Today was the first session along our 4 month journey into health systems transformation at the School for Systems Change and it got me thinking; how often do life science businesses prioritise the “journey” of the lived experience of employees, customers and communities over the “destination” of its financial bottom line? In an ideal system, these two things would go hand in hand.


A business needs to make a good return on its investment, but there are many other non-outcome related aspects of a business that hold value - from the continuous growth and development of its employees, to the space for creative sharing of ideas that spark unexpected innovations and the fostering of multi-cultural diverse communities. A healthy business also considers these process orientated dimensions, not just its measurable and reportable outcomes.


Lets take another relevant example from the life science sector – clinical trials. We usually design trials to evaluate the benefit of a medicine or vaccine on health related outcomes in a pre-specified population. The focus is predominantly on the health outcome - the data that will convince regulators, clinicians and patients that the medical innovation has a benefit that is worth the risk. We might look for ways to measure an outcome that is more “patient centric”, but it is still the outcome that matters most.


Yet something we have known for a very long time is that many people derive a benefit from being part of the process of a trial, even beyond the medication they receive – the so-called placebo effect. Participants have access to medical care that exceeds the usual standards and receive more intensive support when they have symptoms or concerns. Expanding access to trials to ensure diverse representation of populations in need therefore contributes to the broader healthcare shift to equitable models of health.  

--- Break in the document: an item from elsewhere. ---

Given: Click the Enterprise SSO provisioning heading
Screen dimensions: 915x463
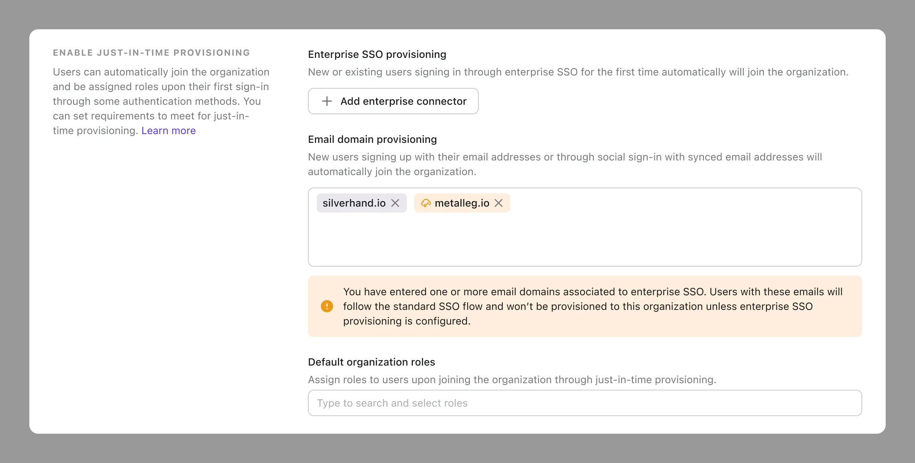Looking at the screenshot, I should click(377, 54).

On the other hand, the process of delivering the clinical trial could involve recruiting patients from very large geographical distances, especially if it’s a rare disease. The transport required to get them to clinic visits could generate greenhouse gas emissions that contribute to worsening climate change with negative impacts on public health. The process of the trial could then influence health negatively, a risk that might not be worth the benefit at population levels.


This type of complexity is what the practice, process and outcomes of systems change helps us to navigate. I look forward to sharing more as the week unfolds.